[Input data]
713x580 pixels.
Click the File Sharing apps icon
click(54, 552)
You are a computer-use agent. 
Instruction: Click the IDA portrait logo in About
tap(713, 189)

...

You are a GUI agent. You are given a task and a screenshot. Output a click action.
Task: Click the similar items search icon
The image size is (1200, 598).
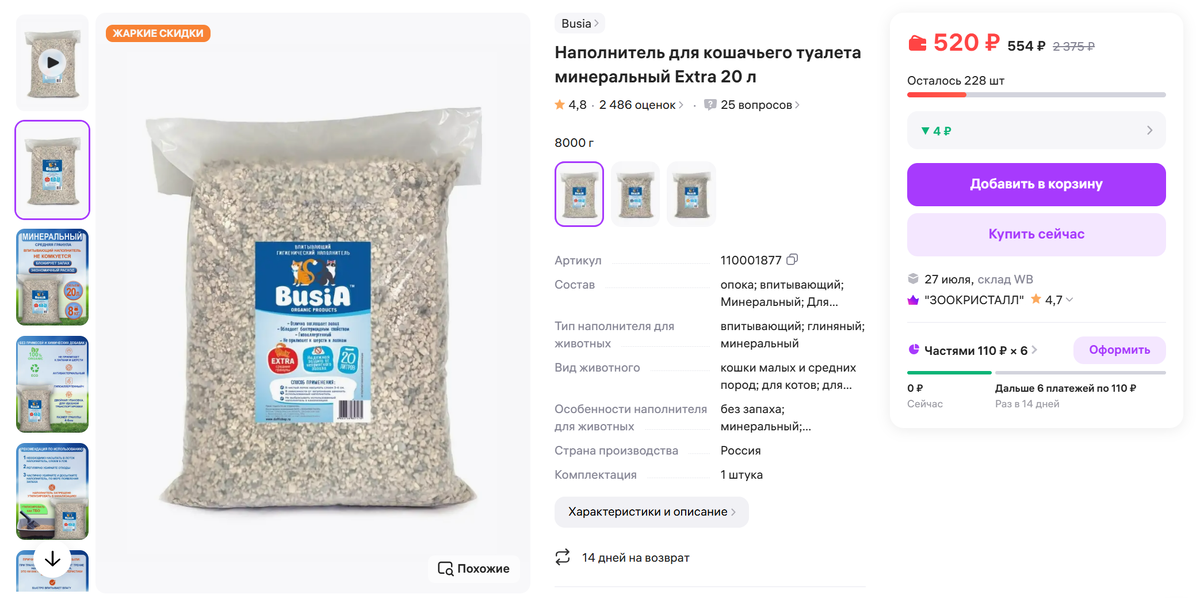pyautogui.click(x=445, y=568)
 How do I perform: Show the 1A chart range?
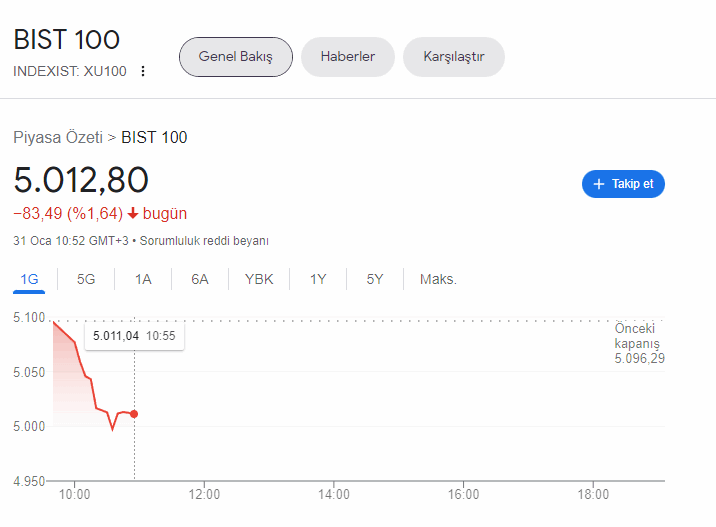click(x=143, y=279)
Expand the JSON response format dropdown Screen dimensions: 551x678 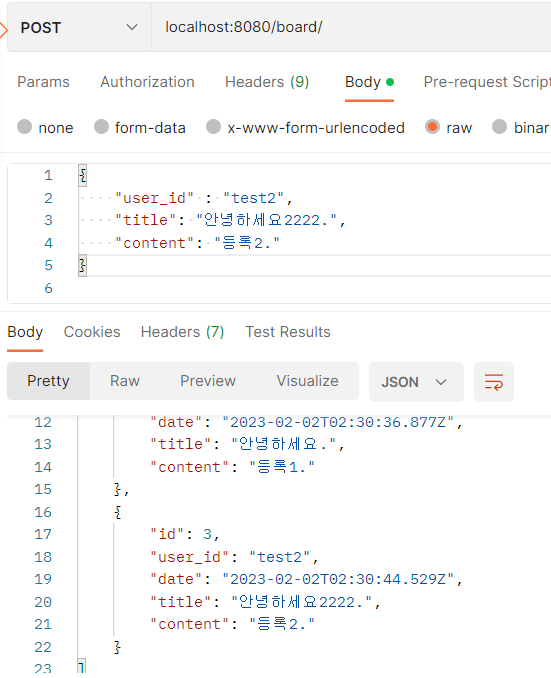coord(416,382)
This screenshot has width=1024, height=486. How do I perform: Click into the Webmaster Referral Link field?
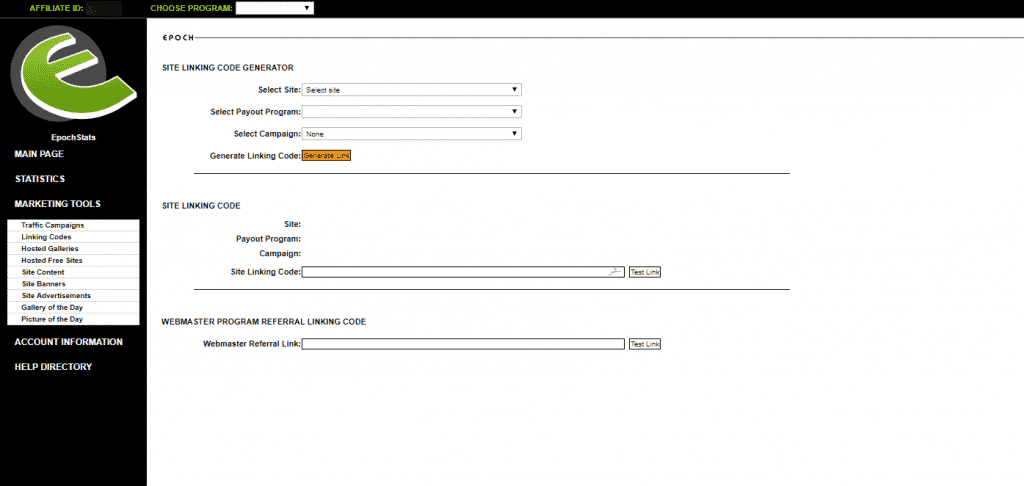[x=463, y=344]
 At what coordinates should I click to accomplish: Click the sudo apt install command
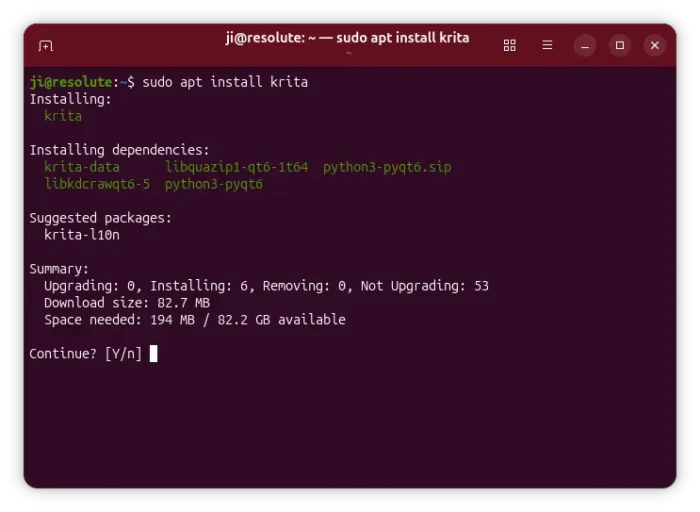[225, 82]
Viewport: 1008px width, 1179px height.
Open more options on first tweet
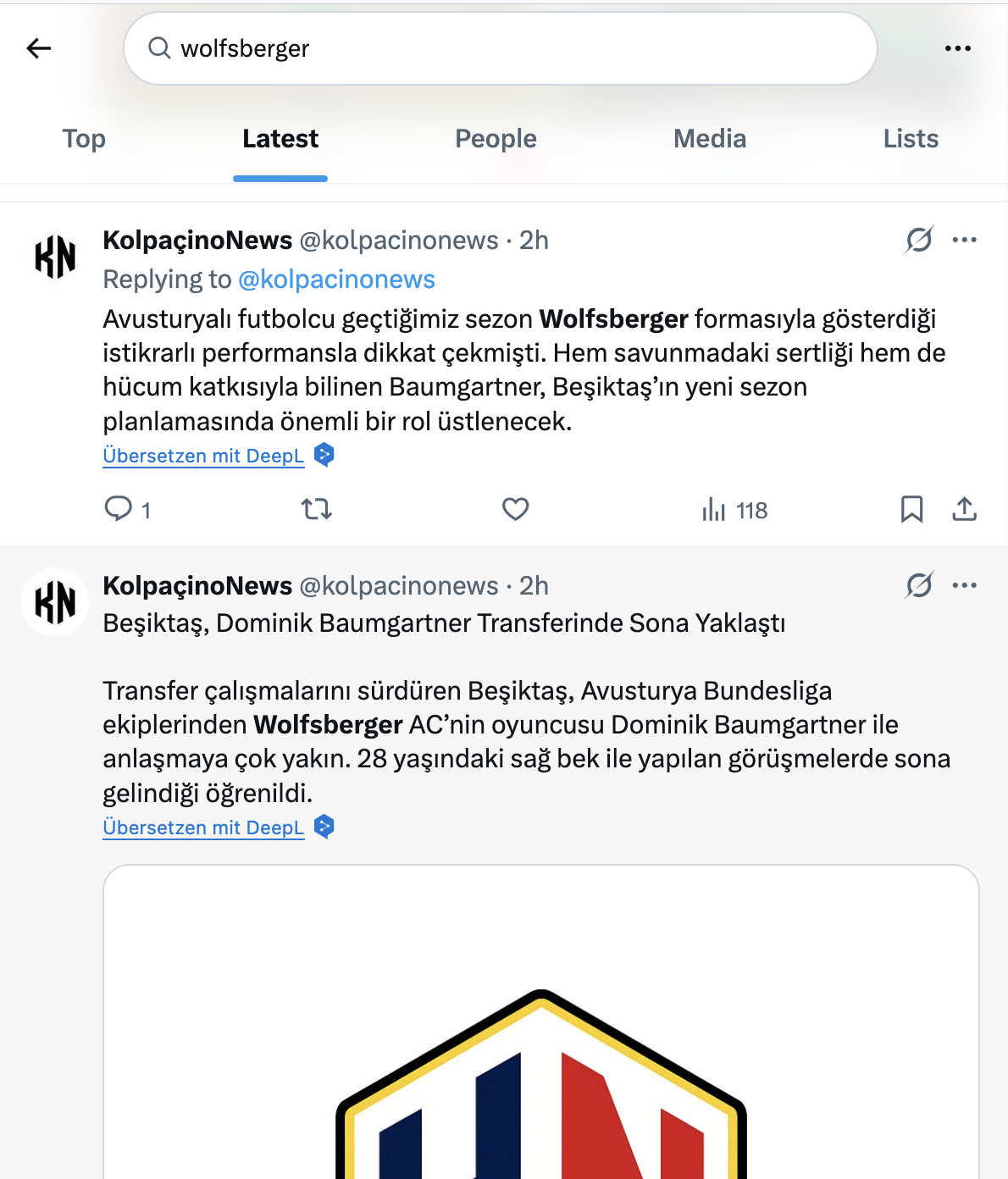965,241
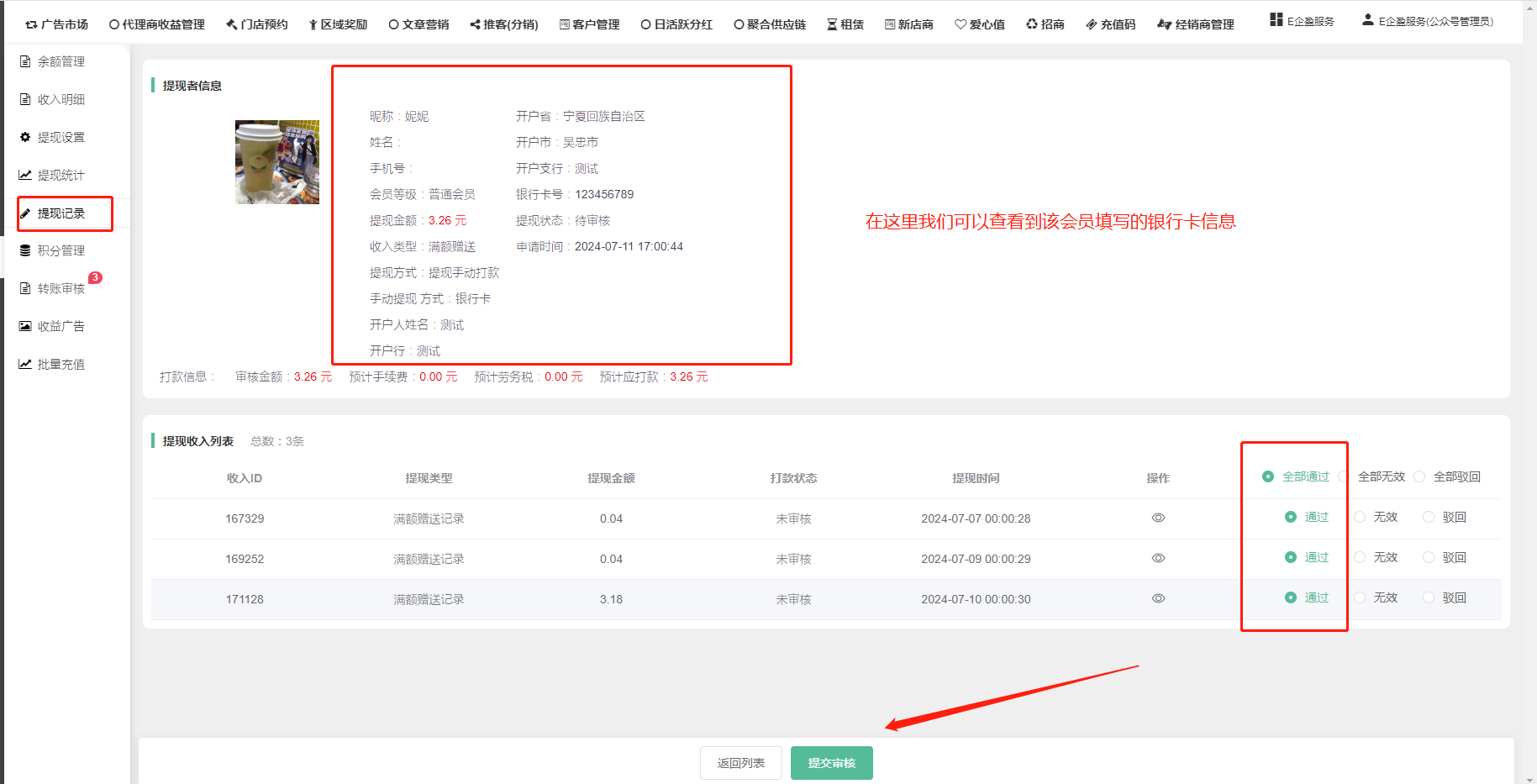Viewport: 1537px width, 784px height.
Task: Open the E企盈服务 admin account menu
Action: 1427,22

---

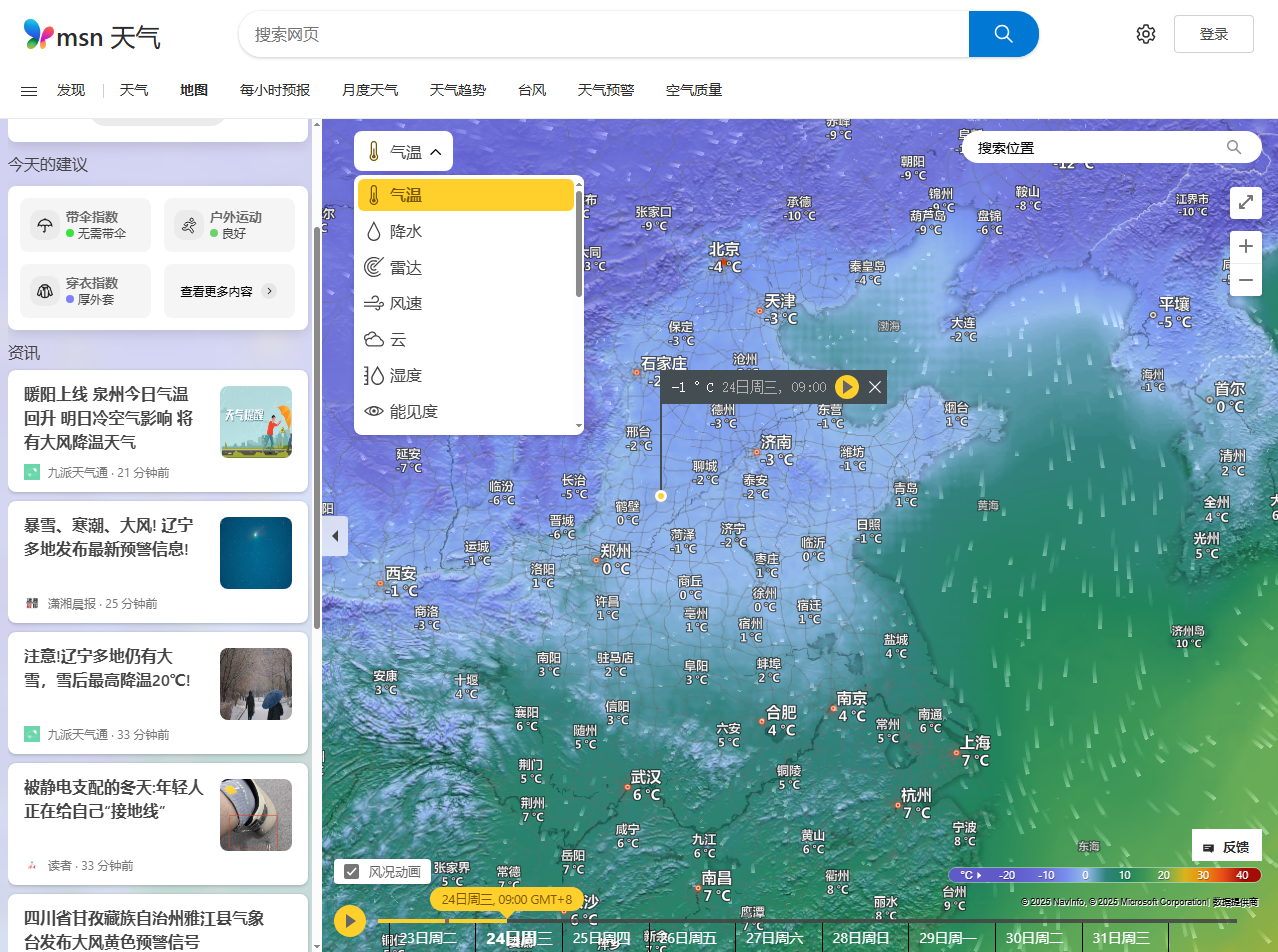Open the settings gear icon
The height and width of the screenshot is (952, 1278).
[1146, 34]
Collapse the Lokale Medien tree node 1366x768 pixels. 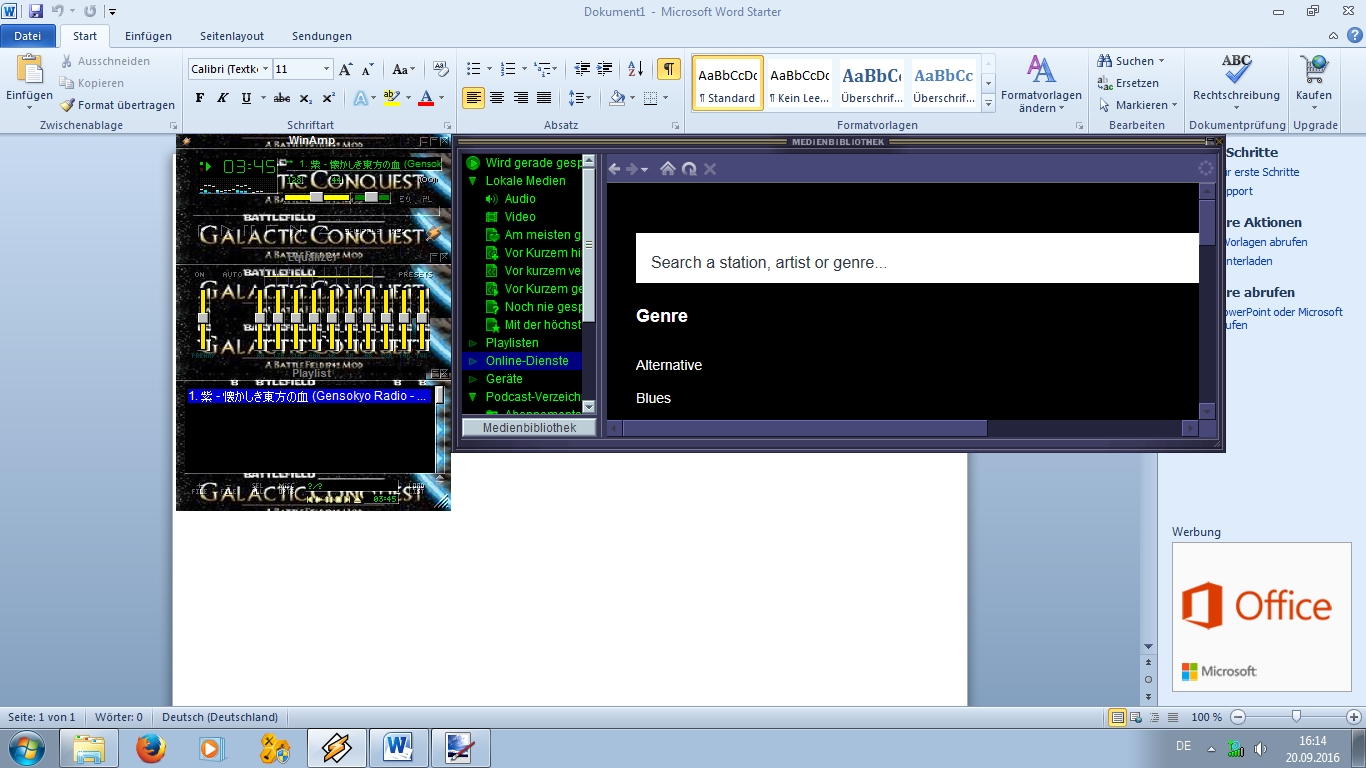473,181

[Your goal]
Wherever the string "agent" appears in the listing above, show the whole line.

[Task solution]
You are a computer-use agent. 
You are a GUI agent. You are given a task and a screenshot. Output a click action.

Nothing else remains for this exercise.